Больно терять доброе расположение значимых взрослых, которые и были целым миром для нас.
Больно ощущать на себе силу их злости за наше «непослушание».
И страшно.
Поэтому многие из нас – уходили от конфронтации, от противостояния с другим человеком, отказываясь от себя, от своих желаний и своих потребностей.

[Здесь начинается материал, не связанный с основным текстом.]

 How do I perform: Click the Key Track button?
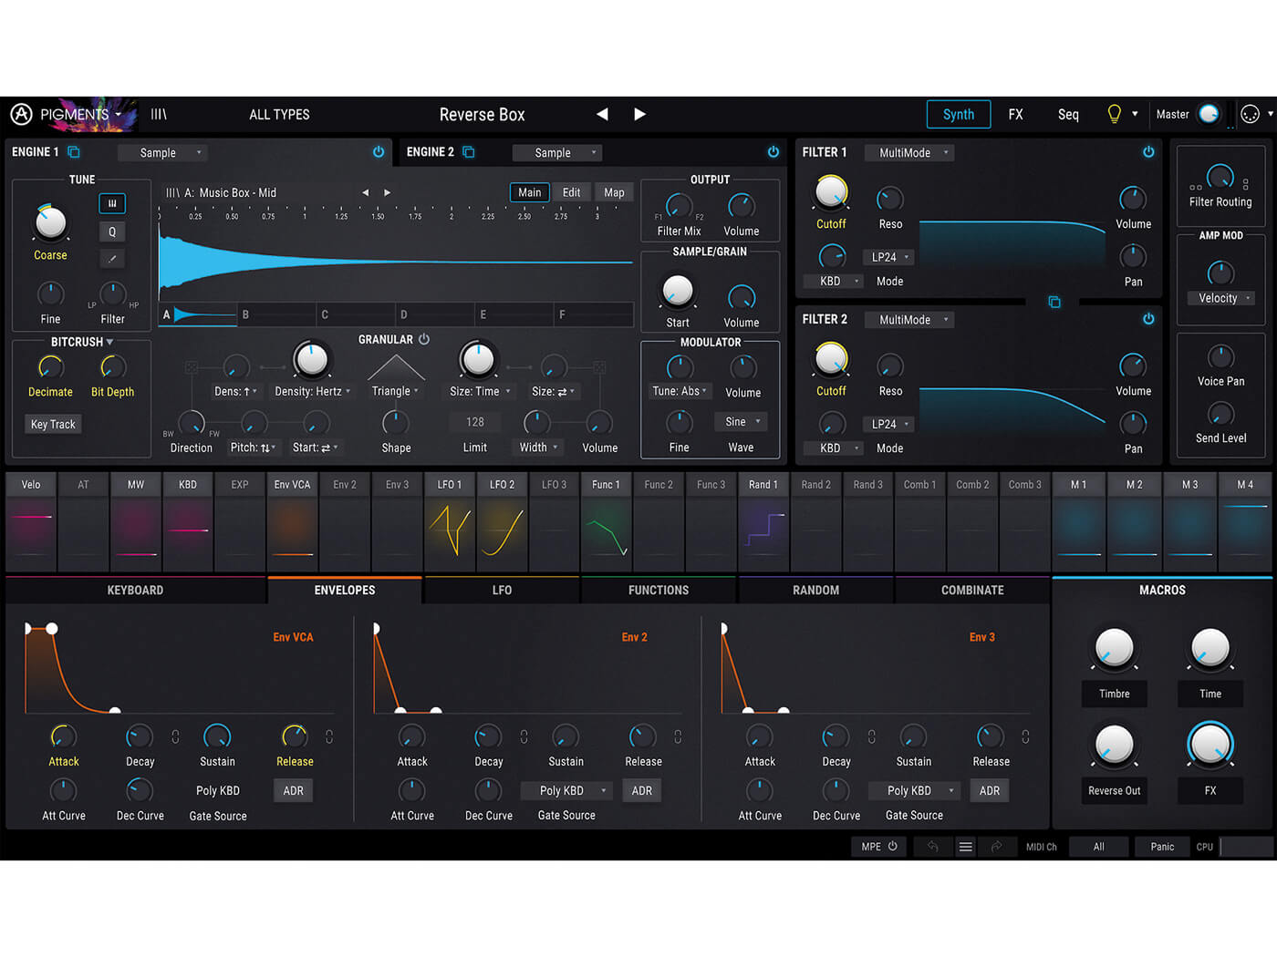coord(53,424)
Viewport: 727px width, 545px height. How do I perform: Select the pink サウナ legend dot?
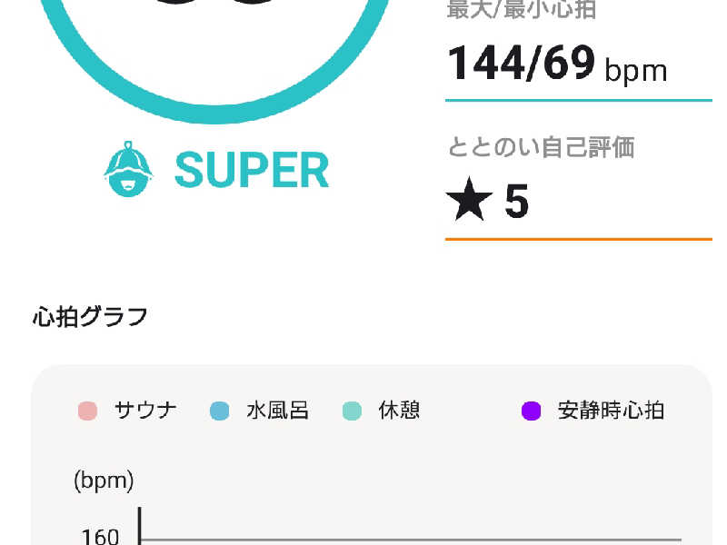[87, 411]
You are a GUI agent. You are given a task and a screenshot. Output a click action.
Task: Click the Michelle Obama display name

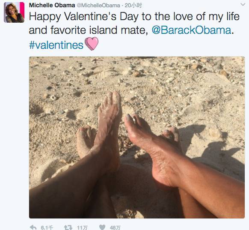(x=52, y=5)
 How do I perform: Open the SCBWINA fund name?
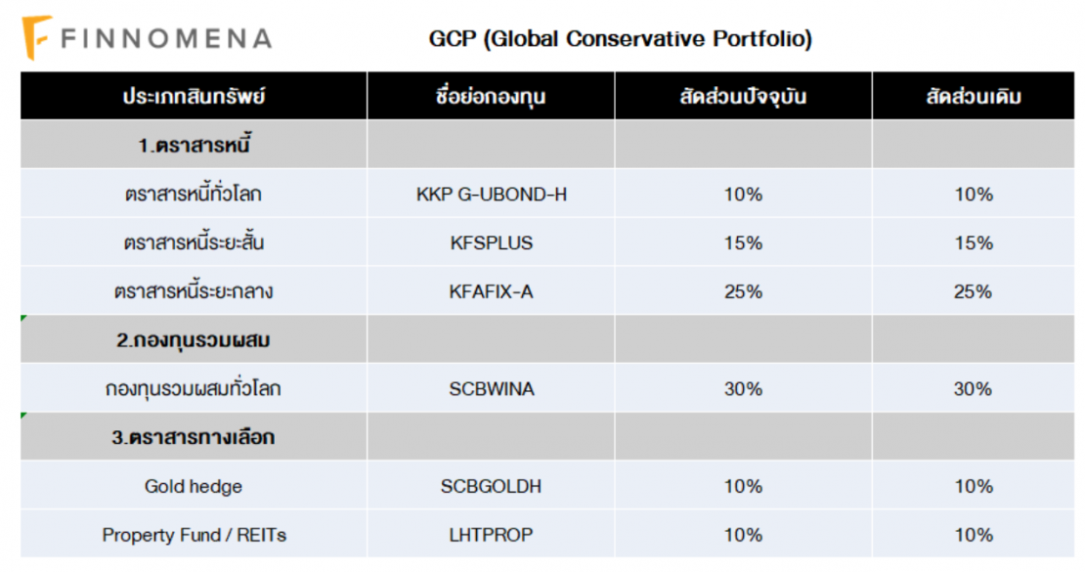[491, 389]
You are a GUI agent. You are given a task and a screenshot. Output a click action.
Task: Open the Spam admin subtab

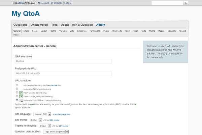[136, 31]
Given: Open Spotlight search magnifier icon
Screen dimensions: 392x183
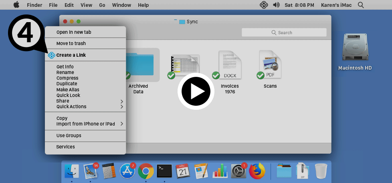Looking at the screenshot, I should click(361, 5).
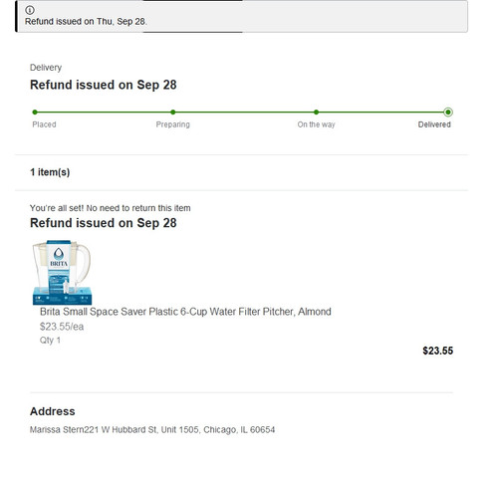
Task: Click the On the way step dot
Action: click(316, 113)
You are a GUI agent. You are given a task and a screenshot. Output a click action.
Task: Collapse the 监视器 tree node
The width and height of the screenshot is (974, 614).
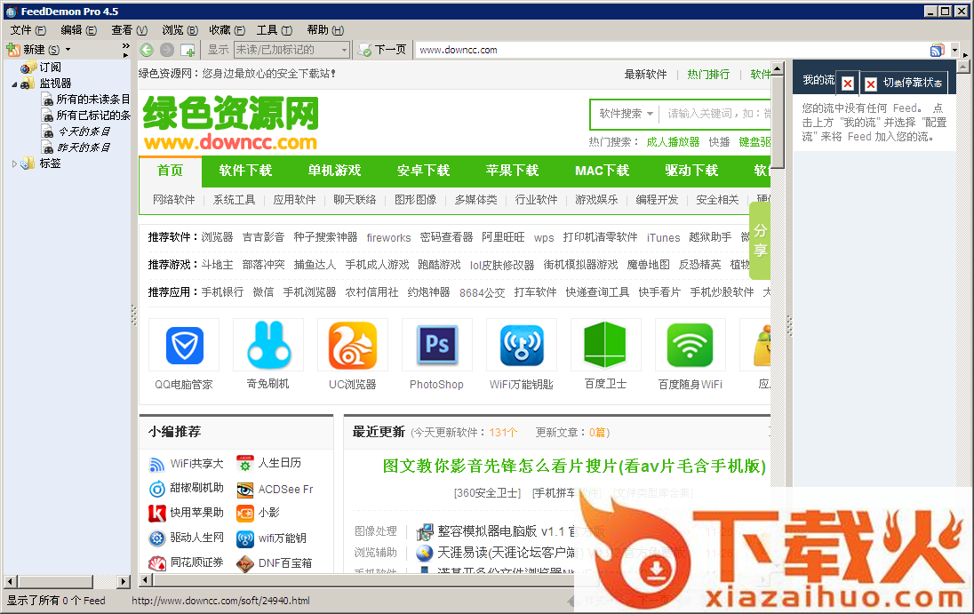tap(16, 84)
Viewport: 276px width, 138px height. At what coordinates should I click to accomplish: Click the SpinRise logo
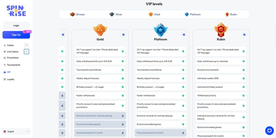(16, 11)
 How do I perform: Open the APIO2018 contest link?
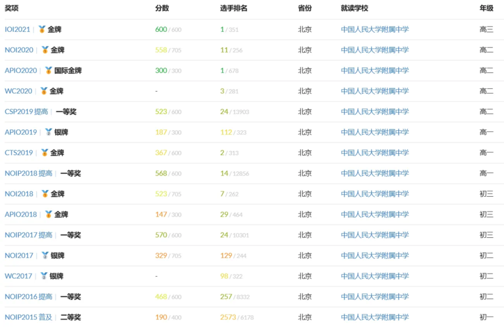21,214
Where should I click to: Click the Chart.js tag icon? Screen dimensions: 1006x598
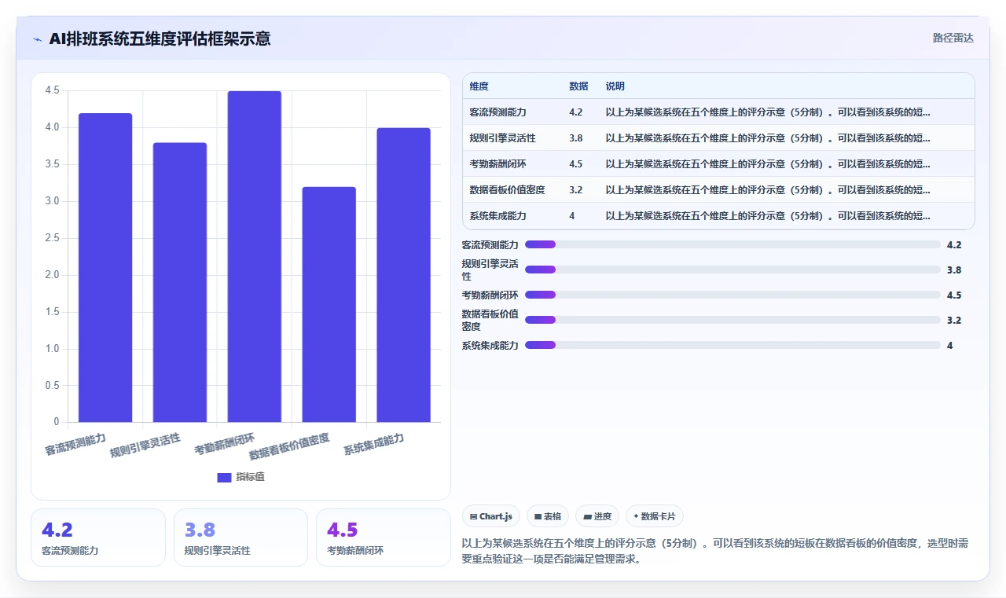pos(473,517)
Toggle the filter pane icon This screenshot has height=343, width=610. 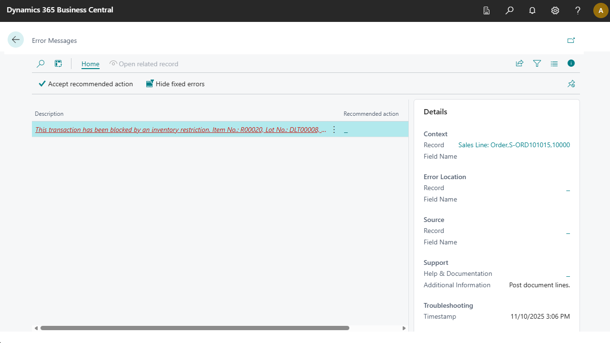click(537, 63)
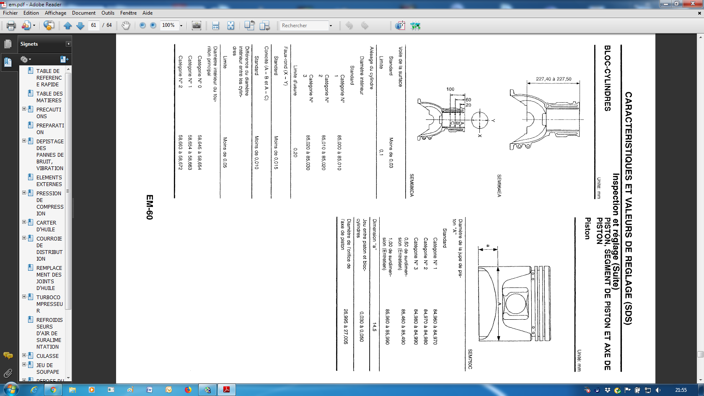Click the zoom out minus button
This screenshot has width=704, height=396.
point(142,26)
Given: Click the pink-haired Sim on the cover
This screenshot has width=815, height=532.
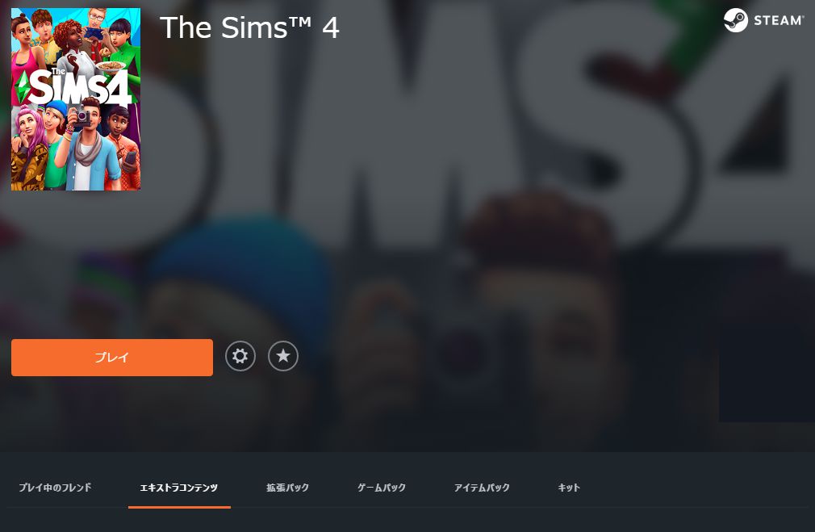Looking at the screenshot, I should coord(28,149).
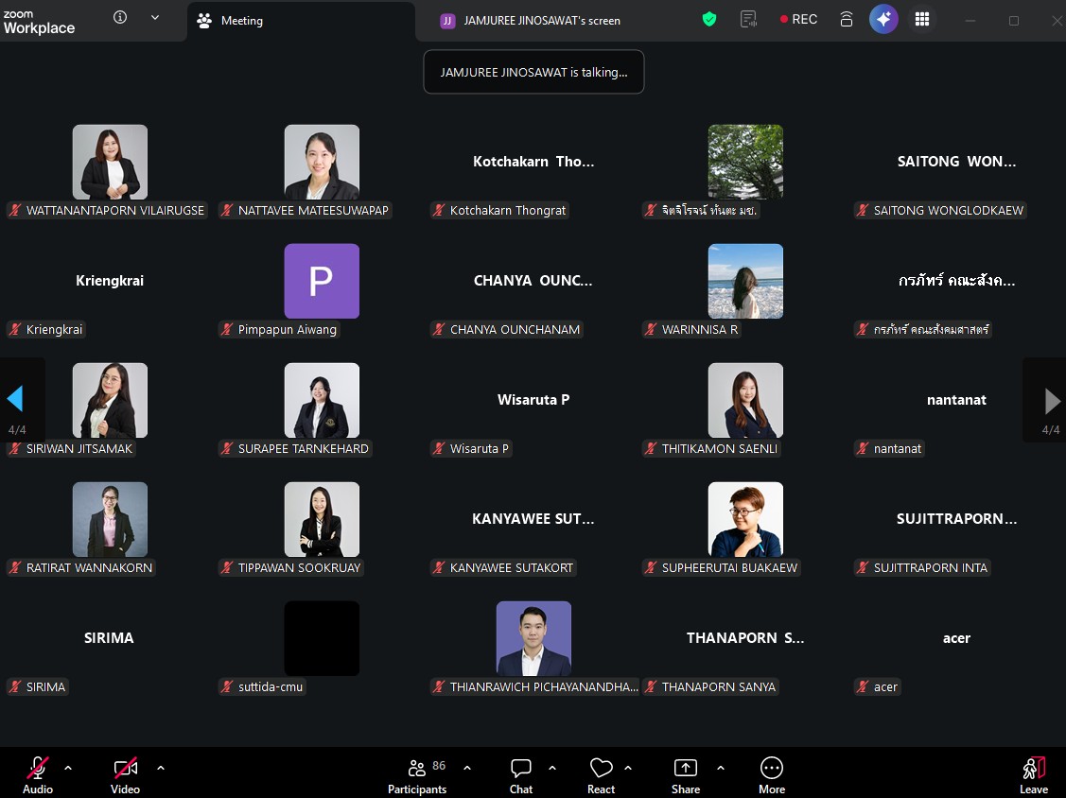
Task: Open the React emoji menu
Action: (x=601, y=775)
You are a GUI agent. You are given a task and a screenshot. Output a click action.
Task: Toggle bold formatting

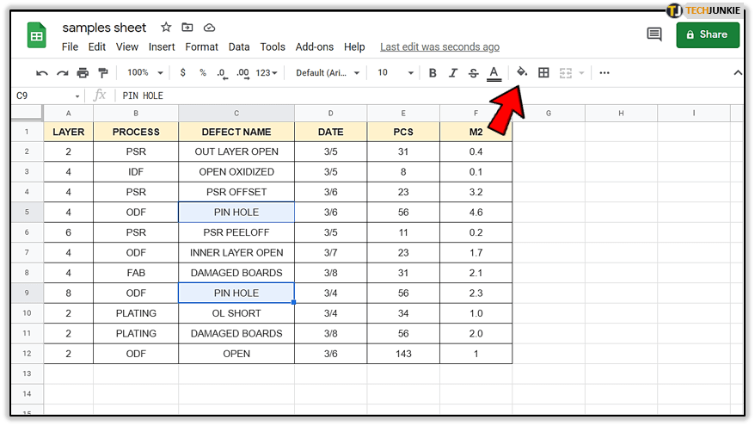(x=433, y=73)
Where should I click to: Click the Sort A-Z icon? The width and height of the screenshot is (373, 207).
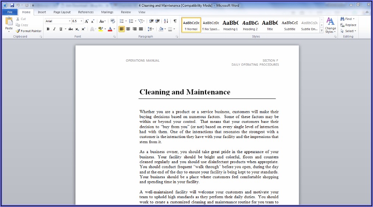pos(166,21)
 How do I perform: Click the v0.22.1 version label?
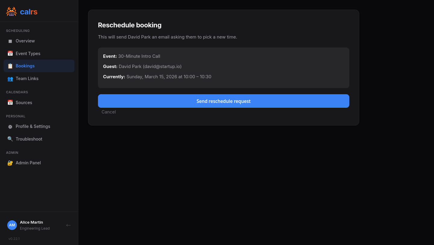tap(14, 238)
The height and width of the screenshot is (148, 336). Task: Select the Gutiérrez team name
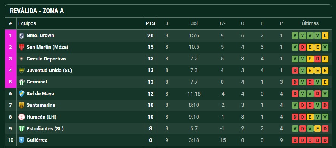tap(37, 140)
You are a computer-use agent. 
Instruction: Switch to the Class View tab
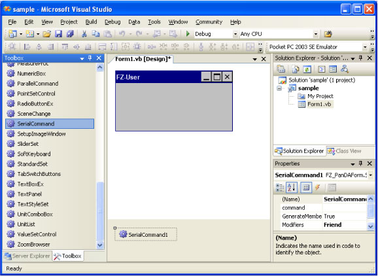(345, 151)
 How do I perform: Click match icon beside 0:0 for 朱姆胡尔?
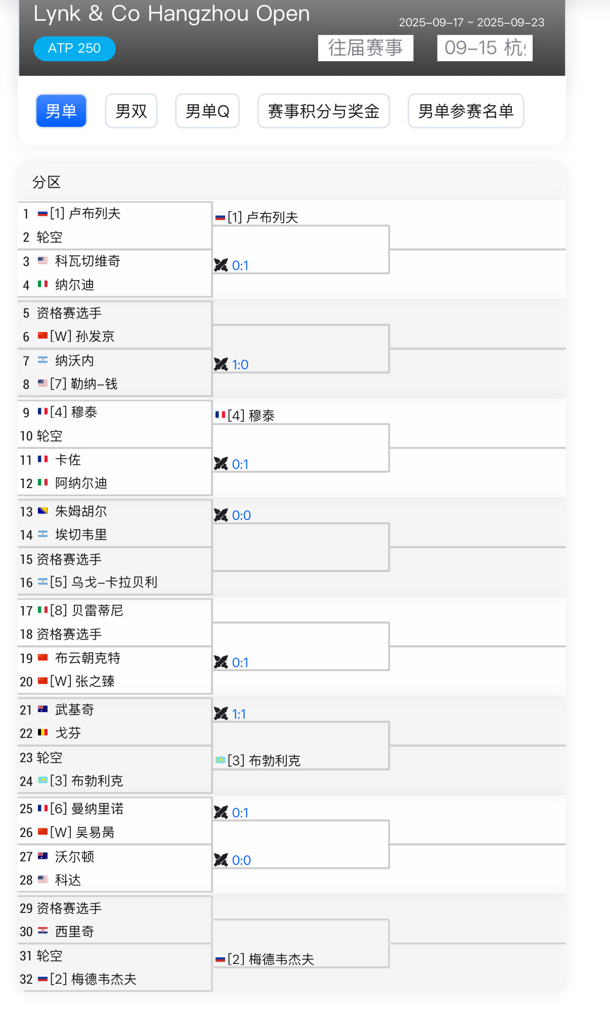click(x=221, y=515)
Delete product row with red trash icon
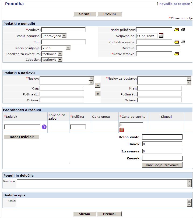Image resolution: width=193 pixels, height=218 pixels. (x=122, y=130)
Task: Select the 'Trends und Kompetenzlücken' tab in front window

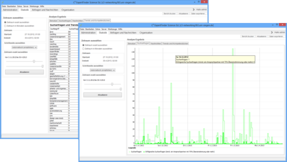Action: coord(175,44)
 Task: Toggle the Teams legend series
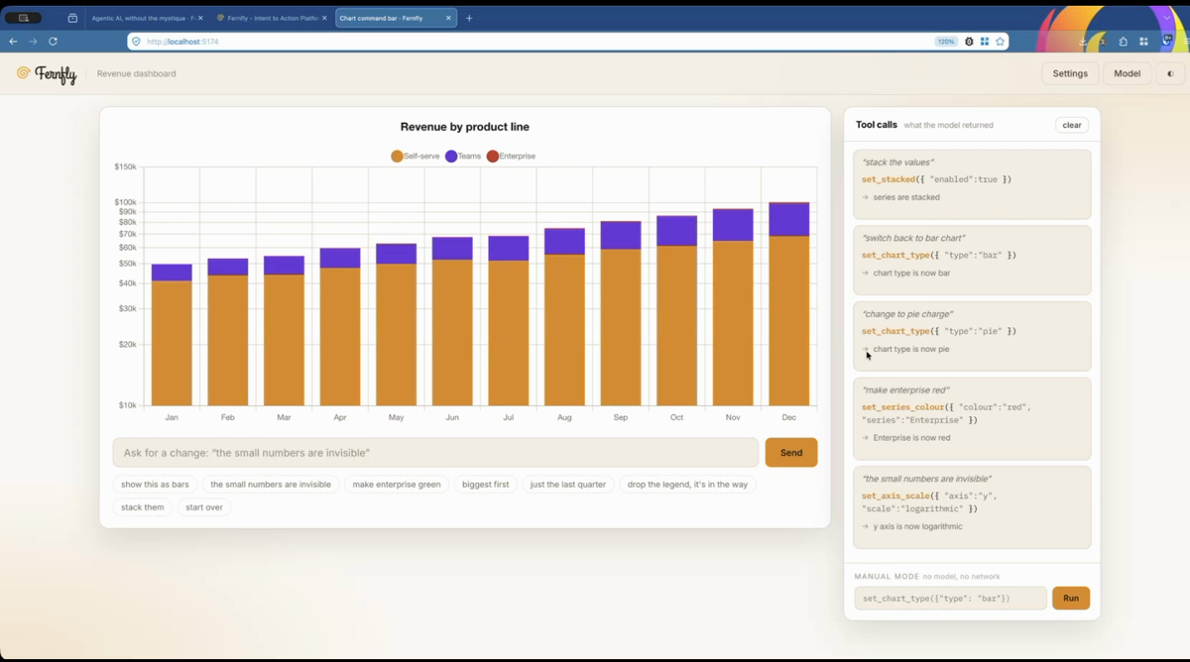(x=463, y=157)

Мы были очень малы, чтобы выдержать ту боль и тот страх, что приносила с собой конфронтация с другим человеком.
Мы отказывались стоять напротив.
Мы прятали себя и приглаживали свои «неудобные» черты, чтобы ослабить этот страх, чтобы сделать меньше эту боль.
Многие из нас выросли с убеждением, что «конфронтировать – больно», «конфронтировать – это лишаться любви», «конфронтировать – это быть плохим мальчиком» — или «плохой девочкой».
Мы вышли с этими конструктами в мир.
И потеряли, может быть, самую лучшую часть себя.
…Когда боль от собственной потерянности в этом мире становится маловыносимой, человек приходит к психологу на консультацию, терапию.
Он хочет найти себя, распознать среди других людей, с которыми он слился, соглашаясь бездумно с тем, что ему предлагают другие, не слыша себя, свою душу и сердце, свои чувства и свои потребности.
Он разрывается между потребностью быть собой и оставаться с другими людьми.
В терапии клиент может показывать две стратегии взаимодействия с терапевтом:
- конфронтировать с терапевтом ради продолжения опыта конфронтации с родителями в своем детстве для того, чтобы получить — в лице терапевта — признание «родителями» его отличности, уникальности, особенности и, значит, ценности собственной личности (формируется, тем самым, негативный перенос на терапевта)
- и отказываться от любой конфронтации с терапевтом, «проглатывая» от него, как в своём детстве, все предлагаемые терапевтом идеи, мысли, предложения – формируя, тем самым, позитивный перенос на терапевта и продолжая длить свой опыт подавления своей сущности, который и привёл его, в свою очередь, на терапию
С этими процессами можно как-то обходиться в процессе терапии.
Для терапевта в контексте обсуждаемой темы выходит на первый план проработка на личной терапии его собственных болевых точек, связанных с конфронтацией в его жизни.
Потому что, не проработав эту тему, терапевт будет фрустрировать клиента (что само по себе может быть целительным: ограничивать, не давать то, чего он, клиент, хочет для себя привычным образом получить).
Но фрустрируя клиента своей непроработанностью, оставаясь с этим неосознаваемым моментом терапии для самого терапевта (что именно он делает в отношении клиента и для чего конфронтирует с ним), терапевт не может дать клиенту опыта осознавания, понимания, что конфронтация может быть движением вперёд.
Не может дать опыта осознавания, понимания, что конфронтация сейчас для него с терапевтом – та необходимая почва, база, на которой вырастает аутентичность клиента, проясняется его – клиента — уникальность.
Не может дать опыт обратной связи «от мира» (в лице терапевта), что даже конфронтируя – клиент не перестаёт быть принимаемым, ценным, важным.
Не может дать опыт осознавания, нового понимания, что конфронтируя, можно оставаться рядом с другим человеком.
В этом случае терапевт в сессии проигрывает ту же самую бесконечно печальную историю непризнания его ценности его собственными родителями.
Осознаваемая же конфронтация терапевта в клиент-терапевтических отношениях предполагает осведомлённость клиента о происходящем с ним, клиентом, в сессии и даёт шанс на дальнейшее присвоение нового для него вышеупомянутого опыта.
И уже подобного рода фрустрация (осознанная и терапевтом и клиентом) является той необходимой поддержкой клиенту, которую он когда-то в своём раннем опыте не получил.
Опыт конфронтации, где нет «гибели для одного и жизни — для другого».
Опыт, когда конструкт «или ты или я» преобретает гибкость, другие формы, включает в себя новые возможности проявления себя, например, «есть ты – и это ценно, есть я – другой человек – и это тоже ценно. Мы можем говорить о наших различиях. Мы каждый можем рассказать другому – какие мы, и это новая возможность любить друг друга».
Вот, что я знаю о конфронтации, фрустрации и поддержке в терапии из своего клиентского и профессионального опыта.